_WHAT YOU WILL DO_.
Copy the data exactly, line for line.

_DATA EXCERPTS_.
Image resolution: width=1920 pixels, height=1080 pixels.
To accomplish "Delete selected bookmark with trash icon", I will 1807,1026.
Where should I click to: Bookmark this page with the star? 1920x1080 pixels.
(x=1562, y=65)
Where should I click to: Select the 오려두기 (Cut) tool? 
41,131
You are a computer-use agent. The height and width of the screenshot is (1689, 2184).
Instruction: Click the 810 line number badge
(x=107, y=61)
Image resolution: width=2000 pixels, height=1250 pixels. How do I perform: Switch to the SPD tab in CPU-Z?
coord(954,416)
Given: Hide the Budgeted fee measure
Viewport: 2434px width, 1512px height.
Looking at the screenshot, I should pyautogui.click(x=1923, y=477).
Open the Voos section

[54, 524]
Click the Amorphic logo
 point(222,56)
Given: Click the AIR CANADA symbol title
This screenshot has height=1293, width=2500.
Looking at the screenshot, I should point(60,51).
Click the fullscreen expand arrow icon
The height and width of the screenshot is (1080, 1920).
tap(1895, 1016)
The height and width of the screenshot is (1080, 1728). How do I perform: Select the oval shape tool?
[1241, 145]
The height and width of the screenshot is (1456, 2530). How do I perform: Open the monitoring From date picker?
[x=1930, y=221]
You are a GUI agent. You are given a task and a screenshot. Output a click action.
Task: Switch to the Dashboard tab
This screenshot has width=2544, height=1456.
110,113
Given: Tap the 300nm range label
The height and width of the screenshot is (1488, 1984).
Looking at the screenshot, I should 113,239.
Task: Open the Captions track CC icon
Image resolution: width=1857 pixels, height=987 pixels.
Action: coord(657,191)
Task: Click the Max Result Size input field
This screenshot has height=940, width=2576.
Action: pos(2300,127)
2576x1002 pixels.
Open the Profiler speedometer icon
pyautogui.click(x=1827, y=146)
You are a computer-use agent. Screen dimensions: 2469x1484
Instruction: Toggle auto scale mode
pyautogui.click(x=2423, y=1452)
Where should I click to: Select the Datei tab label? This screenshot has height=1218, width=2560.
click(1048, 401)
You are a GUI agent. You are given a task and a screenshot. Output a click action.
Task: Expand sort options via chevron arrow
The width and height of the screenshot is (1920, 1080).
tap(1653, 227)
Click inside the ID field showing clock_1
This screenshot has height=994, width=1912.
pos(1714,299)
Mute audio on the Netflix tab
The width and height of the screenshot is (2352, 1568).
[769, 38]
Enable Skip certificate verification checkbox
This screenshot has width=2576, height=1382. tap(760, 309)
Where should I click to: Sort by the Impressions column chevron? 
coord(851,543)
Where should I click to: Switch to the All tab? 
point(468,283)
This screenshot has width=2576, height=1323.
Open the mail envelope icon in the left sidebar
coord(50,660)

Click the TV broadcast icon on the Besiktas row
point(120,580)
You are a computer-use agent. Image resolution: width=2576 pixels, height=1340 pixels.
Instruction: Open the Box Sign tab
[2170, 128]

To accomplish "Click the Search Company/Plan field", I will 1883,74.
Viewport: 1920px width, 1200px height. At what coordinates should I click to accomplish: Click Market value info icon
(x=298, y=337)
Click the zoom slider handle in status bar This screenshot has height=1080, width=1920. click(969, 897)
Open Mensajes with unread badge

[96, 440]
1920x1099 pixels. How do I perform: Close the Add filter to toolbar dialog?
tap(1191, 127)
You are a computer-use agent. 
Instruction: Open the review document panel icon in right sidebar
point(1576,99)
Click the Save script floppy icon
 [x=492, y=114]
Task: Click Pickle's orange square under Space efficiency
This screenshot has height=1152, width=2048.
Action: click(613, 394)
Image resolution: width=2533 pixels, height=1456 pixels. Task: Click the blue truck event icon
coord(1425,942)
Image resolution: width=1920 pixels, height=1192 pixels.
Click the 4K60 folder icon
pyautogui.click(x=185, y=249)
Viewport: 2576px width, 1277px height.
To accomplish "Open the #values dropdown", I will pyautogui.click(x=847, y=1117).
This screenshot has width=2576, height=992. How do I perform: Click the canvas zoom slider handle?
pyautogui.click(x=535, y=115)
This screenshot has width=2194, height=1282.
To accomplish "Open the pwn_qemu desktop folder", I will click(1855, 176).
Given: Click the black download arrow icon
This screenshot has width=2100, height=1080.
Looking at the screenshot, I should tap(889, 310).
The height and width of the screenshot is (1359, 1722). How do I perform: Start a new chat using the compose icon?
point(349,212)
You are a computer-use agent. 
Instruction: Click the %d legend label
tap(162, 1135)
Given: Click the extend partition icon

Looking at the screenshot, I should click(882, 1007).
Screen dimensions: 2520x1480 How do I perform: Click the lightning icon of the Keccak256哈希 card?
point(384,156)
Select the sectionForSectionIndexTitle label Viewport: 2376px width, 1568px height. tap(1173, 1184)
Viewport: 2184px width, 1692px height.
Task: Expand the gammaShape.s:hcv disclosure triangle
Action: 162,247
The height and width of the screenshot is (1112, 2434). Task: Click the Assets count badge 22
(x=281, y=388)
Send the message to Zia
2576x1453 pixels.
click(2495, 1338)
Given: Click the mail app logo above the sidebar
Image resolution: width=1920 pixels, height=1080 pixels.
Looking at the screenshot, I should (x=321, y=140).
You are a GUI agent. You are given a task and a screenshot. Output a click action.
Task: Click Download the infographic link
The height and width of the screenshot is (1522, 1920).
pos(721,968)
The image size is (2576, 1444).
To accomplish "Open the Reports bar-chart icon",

_OUTPUT_.
Image resolution: width=1920 pixels, height=1080 pixels.
To accomplish "Delete selected bookmark with trash icon", I will 1807,1026.
Where should I click to: Bookmark this page with the star? 1920x1080 pixels.
(x=1562, y=65)
Where should I click to: Select the 오려두기 (Cut) tool? 
41,131
You are a computer-use agent. The height and width of the screenshot is (1689, 2184).
Instruction: Click the 810 line number badge
(x=107, y=61)
Image resolution: width=2000 pixels, height=1250 pixels. How do I perform: Switch to the SPD tab in CPU-Z?
coord(954,416)
Given: Hide the Budgeted fee measure
Viewport: 2434px width, 1512px height.
Looking at the screenshot, I should pyautogui.click(x=1923, y=477).
Open the Voos section

[54, 524]
Click the Amorphic logo
 point(222,56)
Given: Click the AIR CANADA symbol title
This screenshot has height=1293, width=2500.
Looking at the screenshot, I should point(60,51).
Click the fullscreen expand arrow icon
The height and width of the screenshot is (1080, 1920).
tap(1895, 1016)
The height and width of the screenshot is (1080, 1728). How do I perform: Select the oval shape tool?
[1241, 145]
The height and width of the screenshot is (1456, 2530). How do I perform: Open the monitoring From date picker?
[x=1930, y=221]
You are a GUI agent. You are given a task and a screenshot. Output a click action.
Task: Switch to the Dashboard tab
This screenshot has width=2544, height=1456.
110,113
Given: Tap the 300nm range label
The height and width of the screenshot is (1488, 1984).
Looking at the screenshot, I should 113,239.
Task: Open the Captions track CC icon
Image resolution: width=1857 pixels, height=987 pixels.
Action: coord(657,191)
Task: Click the Max Result Size input field
This screenshot has height=940, width=2576.
Action: pos(2300,127)
2576x1002 pixels.
Open the Profiler speedometer icon
pyautogui.click(x=1827, y=146)
You are a computer-use agent. Screen dimensions: 2469x1484
Instruction: Toggle auto scale mode
pyautogui.click(x=2423, y=1452)
Where should I click to: Select the Datei tab label? This screenshot has height=1218, width=2560.
click(1048, 401)
You are a GUI agent. You are given a task and a screenshot. Output a click action.
Task: Expand sort options via chevron arrow
The width and height of the screenshot is (1920, 1080).
tap(1653, 227)
Click inside the ID field showing clock_1
This screenshot has height=994, width=1912.
pos(1714,299)
Mute audio on the Netflix tab
The width and height of the screenshot is (2352, 1568).
[769, 38]
Enable Skip certificate verification checkbox
This screenshot has width=2576, height=1382. tap(760, 309)
Where should I click to: Sort by the Impressions column chevron? 
coord(851,543)
Where should I click to: Switch to the All tab? 
point(468,283)
This screenshot has width=2576, height=1323.
Open the mail envelope icon in the left sidebar
coord(50,660)

Click the TV broadcast icon on the Besiktas row
point(120,580)
You are a computer-use agent. Image resolution: width=2576 pixels, height=1340 pixels.
Instruction: Open the Box Sign tab
[2170, 128]

To accomplish "Click the Search Company/Plan field", I will 1883,74.
Viewport: 1920px width, 1200px height. At what coordinates should I click to accomplish: Click Market value info icon
(x=298, y=337)
Click the zoom slider handle in status bar This screenshot has height=1080, width=1920. click(969, 897)
Open Mensajes with unread badge

[96, 440]
1920x1099 pixels. How do I perform: Close the Add filter to toolbar dialog?
tap(1191, 127)
You are a computer-use agent. 
Instruction: Open the review document panel icon in right sidebar
point(1576,99)
Click the Save script floppy icon
 [x=492, y=114]
Task: Click Pickle's orange square under Space efficiency
This screenshot has height=1152, width=2048.
Action: click(613, 394)
Image resolution: width=2533 pixels, height=1456 pixels. Task: Click the blue truck event icon
coord(1425,942)
Image resolution: width=1920 pixels, height=1192 pixels.
Click the 4K60 folder icon
pyautogui.click(x=185, y=249)
Viewport: 2576px width, 1277px height.
To accomplish "Open the #values dropdown", I will pyautogui.click(x=847, y=1117).
This screenshot has width=2576, height=992. How do I perform: Click the canvas zoom slider handle?
pyautogui.click(x=535, y=115)
This screenshot has width=2194, height=1282.
To accomplish "Open the pwn_qemu desktop folder", I will click(1855, 176).
Given: Click the black download arrow icon
This screenshot has width=2100, height=1080.
Looking at the screenshot, I should tap(889, 310).
The height and width of the screenshot is (1359, 1722). How do I perform: Start a new chat using the compose icon?
point(349,212)
You are a computer-use agent. 
Instruction: Click the %d legend label
tap(162, 1135)
Given: Click the extend partition icon

Looking at the screenshot, I should click(882, 1007).
Screen dimensions: 2520x1480 How do I perform: Click the lightning icon of the Keccak256哈希 card?
point(384,156)
Select the sectionForSectionIndexTitle label Viewport: 2376px width, 1568px height. tap(1173, 1184)
Viewport: 2184px width, 1692px height.
Task: Expand the gammaShape.s:hcv disclosure triangle
Action: 162,247
The height and width of the screenshot is (1112, 2434). Task: Click the Assets count badge 22
(x=281, y=388)
Send the message to Zia
2576x1453 pixels.
click(2495, 1338)
Given: Click the mail app logo above the sidebar
Image resolution: width=1920 pixels, height=1080 pixels.
Looking at the screenshot, I should (x=321, y=140).
You are a GUI agent. You are given a task and a screenshot. Output a click action.
Task: Click Download the infographic link
The height and width of the screenshot is (1522, 1920).
pos(721,968)
The image size is (2576, 1444).
To accomplish "Open the Reports bar-chart icon",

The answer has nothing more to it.